Jeder, der das Restaurant am Weinberg einmal besucht hat, weiß: Beim Gocklwirt gibt es viel zu entdecken. Denn das Lokal bietet nicht nur Gaumenfreuden, sondern auch Kurioses fürs Auge. Von Gockeln in allen Formen und Farben über altes Bauernwerkzeug bis hin zur größten Kunstuhr der Welt – es war die Sammelleidenschaft „vom Opa“ und Gocklwirt-Gründer Anton Rietz, die den Gocklwirt zu dem gemacht hat, was er heute ist. „Für uns sind die Unikate in unserem Restaurant nicht irgendwelche Deko-Teile, sondern es sind persönliche Gegenstände, die für uns eine Bedeutung haben“, sagt Huber. Dazu gehörte auch das etwa postkartengroße Bild eines Karpfens der Rosenheimer Künstlerin Gertruda Gruber-Goepfertova alias GGG. „Gertruda war ein gern gesehener Stammgast“, erinnert sich Huber. Vor elf Jahren starb die Künstlerin. Um an sie zu erinnern und „die Verbundenheit zu ihr auszudrücken“, hat die Wirtsfamilie das von ihr signierte Bild des Fisches in der Jägerstube aufgehängt. Dort, wo GGG am liebsten gesessen habe, so Huber. Einen großen materiellen Wert hätte das Bild nicht. Aber einen ideellen.
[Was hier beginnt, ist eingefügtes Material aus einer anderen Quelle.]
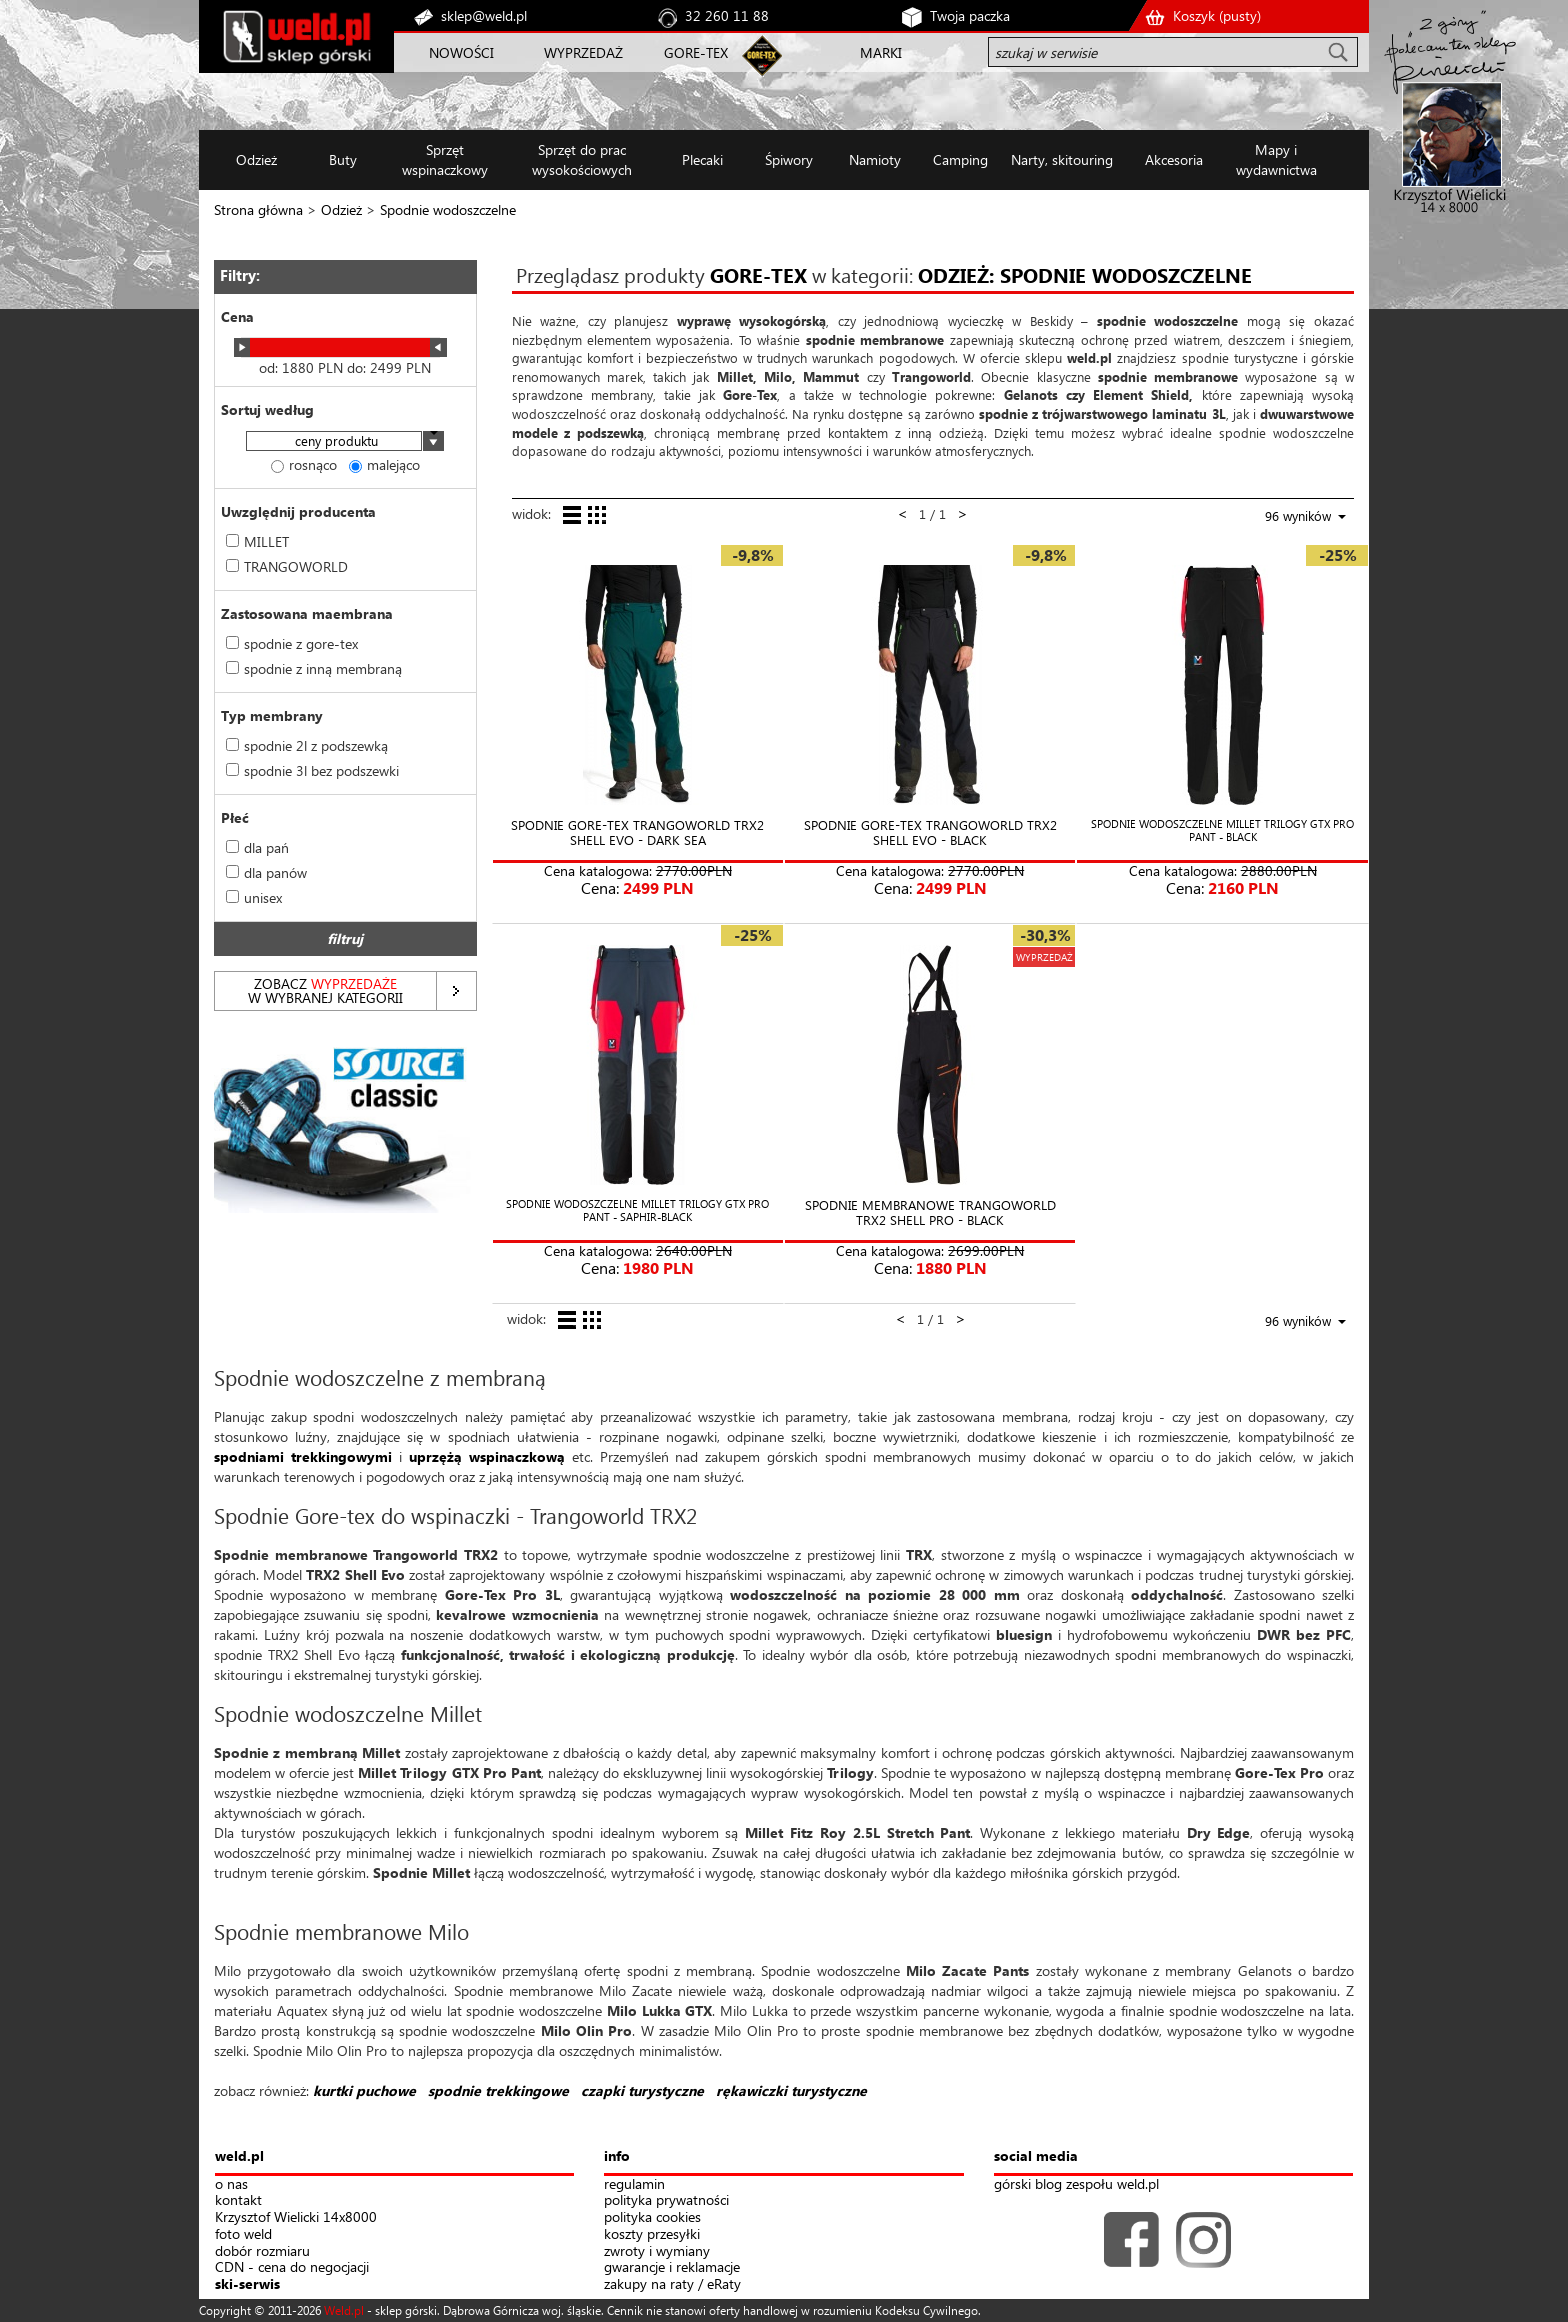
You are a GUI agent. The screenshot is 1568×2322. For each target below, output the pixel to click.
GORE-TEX (696, 52)
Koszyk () (1217, 15)
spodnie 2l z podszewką (307, 745)
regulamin (634, 2184)
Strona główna (258, 209)
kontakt (238, 2200)
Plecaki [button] (702, 159)
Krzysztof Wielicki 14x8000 (296, 2217)
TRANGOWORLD (287, 566)
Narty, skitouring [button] (1062, 159)
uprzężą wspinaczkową (487, 1456)
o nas (231, 2184)
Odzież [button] (256, 159)
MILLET (257, 541)
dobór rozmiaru (262, 2251)
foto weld (243, 2234)
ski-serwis (247, 2284)
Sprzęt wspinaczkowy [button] (445, 159)
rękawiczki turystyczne (791, 2090)
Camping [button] (960, 159)
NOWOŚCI (461, 52)
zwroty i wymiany (657, 2251)
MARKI (881, 52)
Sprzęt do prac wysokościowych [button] (582, 159)
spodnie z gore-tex (292, 643)
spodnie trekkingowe (498, 2090)
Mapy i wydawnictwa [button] (1276, 159)
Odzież (341, 209)
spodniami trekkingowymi (303, 1456)
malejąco (384, 464)
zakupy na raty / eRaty (672, 2284)
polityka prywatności (666, 2200)
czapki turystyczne (642, 2090)
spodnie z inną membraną (314, 668)
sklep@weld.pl (484, 15)
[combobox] (345, 442)
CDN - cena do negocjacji (292, 2267)
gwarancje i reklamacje (672, 2267)
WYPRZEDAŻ (583, 52)
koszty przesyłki (652, 2234)
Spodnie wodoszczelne (448, 209)
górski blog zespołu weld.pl (1076, 2184)
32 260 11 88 (727, 15)
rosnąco (304, 464)
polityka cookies (652, 2217)
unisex (254, 897)
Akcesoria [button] (1174, 159)
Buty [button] (343, 159)
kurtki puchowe (364, 2090)
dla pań (257, 847)
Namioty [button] (875, 159)
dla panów (266, 872)
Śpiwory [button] (789, 159)
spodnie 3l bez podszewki (312, 770)
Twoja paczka (970, 15)
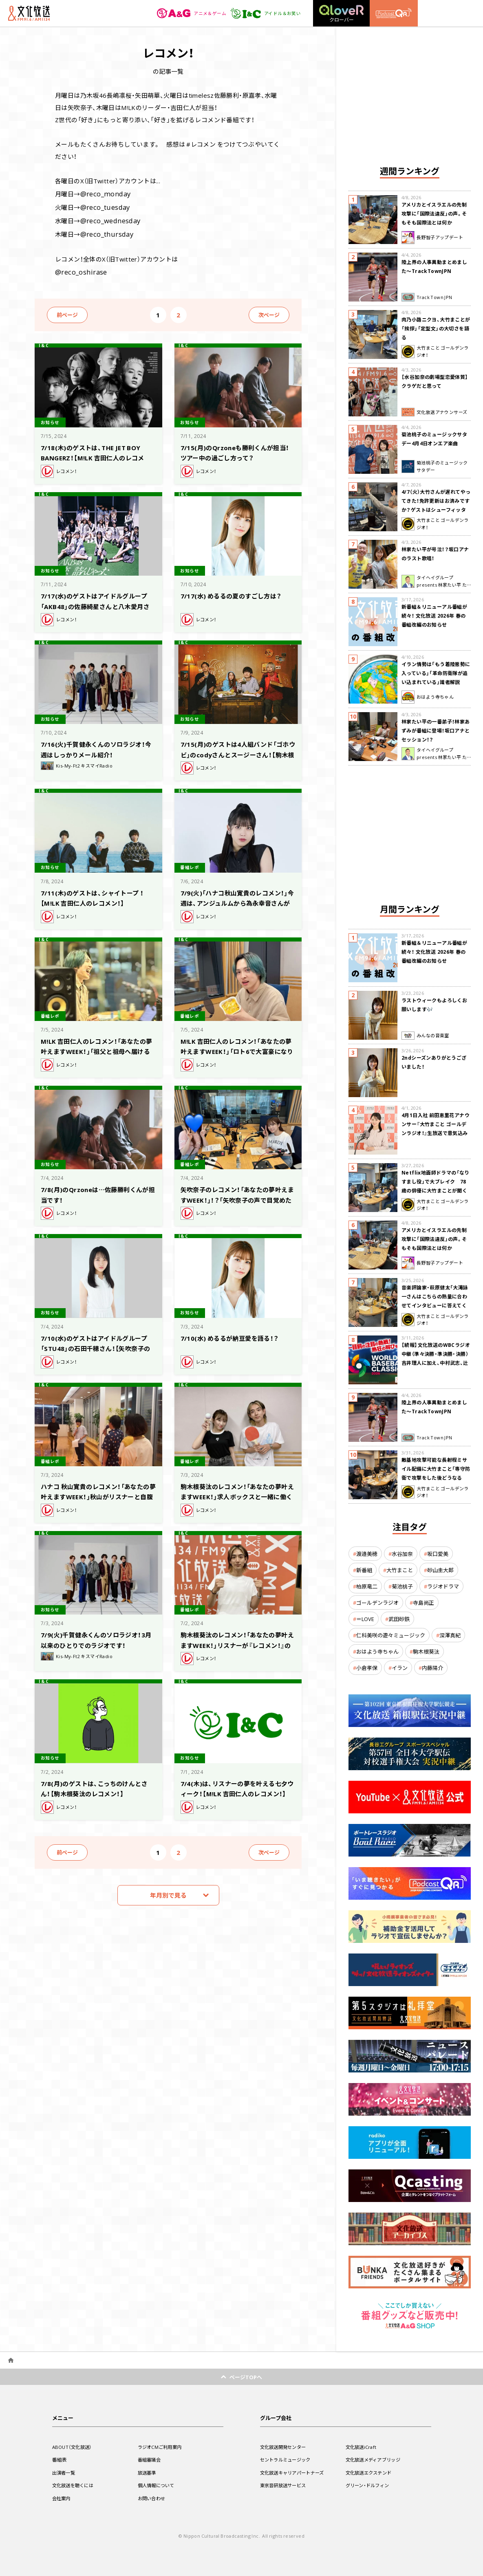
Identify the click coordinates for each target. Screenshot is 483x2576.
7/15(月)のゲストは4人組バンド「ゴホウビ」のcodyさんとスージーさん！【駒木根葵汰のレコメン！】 (238, 748)
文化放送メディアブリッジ (376, 2459)
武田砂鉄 (399, 1619)
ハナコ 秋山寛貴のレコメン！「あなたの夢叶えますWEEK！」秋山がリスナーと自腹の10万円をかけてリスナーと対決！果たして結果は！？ (98, 1494)
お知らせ (52, 416)
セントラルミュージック (287, 2459)
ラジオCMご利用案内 (161, 2447)
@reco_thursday (104, 229)
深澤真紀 (450, 1635)
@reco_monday (103, 193)
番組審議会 (150, 2459)
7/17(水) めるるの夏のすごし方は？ (237, 590)
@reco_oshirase (78, 266)
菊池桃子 (402, 1586)
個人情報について (158, 2485)
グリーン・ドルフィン (369, 2485)
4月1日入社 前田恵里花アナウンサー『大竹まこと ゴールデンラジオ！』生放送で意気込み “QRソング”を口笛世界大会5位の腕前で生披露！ (435, 1133)
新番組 (364, 1570)
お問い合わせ (153, 2498)
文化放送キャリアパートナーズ (295, 2472)
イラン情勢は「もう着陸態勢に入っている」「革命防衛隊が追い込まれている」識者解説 (435, 673)
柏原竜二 (366, 1586)
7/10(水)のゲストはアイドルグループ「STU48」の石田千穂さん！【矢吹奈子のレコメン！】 (97, 1341)
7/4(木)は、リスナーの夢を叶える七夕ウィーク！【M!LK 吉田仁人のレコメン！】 (237, 1787)
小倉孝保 (366, 1668)
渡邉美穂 (366, 1553)
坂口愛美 (437, 1553)
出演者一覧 (64, 2472)
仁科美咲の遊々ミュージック (390, 1635)
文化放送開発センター (285, 2447)
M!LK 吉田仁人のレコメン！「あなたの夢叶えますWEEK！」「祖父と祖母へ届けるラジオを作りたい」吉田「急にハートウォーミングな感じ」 (98, 1049)
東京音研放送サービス (285, 2485)
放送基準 (148, 2472)
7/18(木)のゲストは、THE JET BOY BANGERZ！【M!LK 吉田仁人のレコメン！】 (97, 451)
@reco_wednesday (108, 217)
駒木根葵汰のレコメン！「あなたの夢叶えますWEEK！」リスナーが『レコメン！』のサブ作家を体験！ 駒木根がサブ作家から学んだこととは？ (238, 1643)
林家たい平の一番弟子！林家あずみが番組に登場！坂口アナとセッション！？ (435, 730)
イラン (400, 1668)
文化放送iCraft (362, 2447)
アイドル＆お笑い (264, 13)
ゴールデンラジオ (377, 1602)
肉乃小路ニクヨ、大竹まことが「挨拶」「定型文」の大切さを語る (435, 328)
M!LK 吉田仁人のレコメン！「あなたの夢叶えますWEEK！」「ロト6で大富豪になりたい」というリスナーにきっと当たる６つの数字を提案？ (238, 1049)
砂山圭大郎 (440, 1570)
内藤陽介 (432, 1668)
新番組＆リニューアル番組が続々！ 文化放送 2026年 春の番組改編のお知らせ (434, 615)
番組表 (59, 2459)
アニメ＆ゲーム (187, 13)
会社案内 (62, 2498)
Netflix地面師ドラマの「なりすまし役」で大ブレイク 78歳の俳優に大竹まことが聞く (435, 1181)
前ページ (67, 309)
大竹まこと (399, 1570)
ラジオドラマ (443, 1586)
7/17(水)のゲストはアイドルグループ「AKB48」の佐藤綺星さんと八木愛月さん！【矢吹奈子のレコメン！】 (97, 599)
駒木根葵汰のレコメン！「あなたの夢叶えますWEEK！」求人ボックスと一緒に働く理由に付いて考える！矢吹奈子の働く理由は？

Auch Gerti Kern erinnert sich gut an das Bild. 43 Jahre arbeitete die Bad Endorferin als Bedienung in dem Wirtshaus der Familie Huber und war eng mit Gruber-Goepfertova befreundet. „Sie war ein toller Mensch. Früher hat sie uns öfter Bilder von sich gebracht“, berichtet die 74-Jährige gegenüber dem OVB. Die Bilder seien immer auf den Gocklwirt bezogen gewesen. Der Karpfen sei ursprünglich für das Fischerstübchen des Wirtshauses gedacht gewesen und habe symbolisch für die Simssee-Fische gestanden, erinnert sich Kern.

Gertruda Gruber-Goepfertova war in Stadt und Landkreis Rosenheim bekannt. Die ursprünglich aus Mähren (Tschechien) stammende Künstlerin widmete sich neben der Malerei auch der Literatur. Beide Talente vereinte sie in der Serie der „Dorfskizzenblätter“, die ab 1976 in den OVB-Heimatzeitungen erschien. Nach der Machtübernahme der Kommunisten in Tschechien im Jahr 1948 floh sie gemeinsam mit ihrem Mann Dr. Leo Gruber und ihren Kindern nach Paris, ab 1953 lebten sie in München.

Die Sommerferien verbrachte die Familie jahrelang auf einem Bauernhof in der Hemhof-Eggstätter- Seenplatte. Da ihnen die Gegend so gut gefiel, wollten sie, wenn Leo Gruber in Rente geht, nach Bad Endorf ziehen. Doch da sie kein geeignetes Haus fanden, landeten sie 1979 in Rosenheim. Ihre letzten 25 Jahre wohnte GGG Am Stocket, wo sie am 30. Juli 2014 im Alter von 90 Jahren verstarb.

Hoffnung auf ein kleines Weihnachtswunder

Es sei auch nicht das erste Bild der Künstlerin, das abhandengekommen sei. Wie Gerti Kern berichtet, hätten auch Bilder im Eingangsbereich der Gaststube gehangen, die „jemand mitgenommen hätte.“ Deswegen habe sich Gocklwirt Willi Huber auch dazu entschlossen, den Diebstahl öffentlich zu machen – in den sozialen Medien bittet er: „Falls Ihr dieses Bild, sollte ein Unikat sein, irgendwo sehen oder möglicherweise gar als Weihnachtsgeschenk bekommen solltet, wisst Ihr, wo es eigentlich hängen sollte und wo GGG wollte, dass es hängt.“ Die Wirtsfamilie hat die Hoffnung aber nicht aufgegeben. „Vielleicht dürfen wir ja auch auf ein kleines Weihnachtswunder hoffen und das Bild kommt zu uns zurück“, so Willi Huber.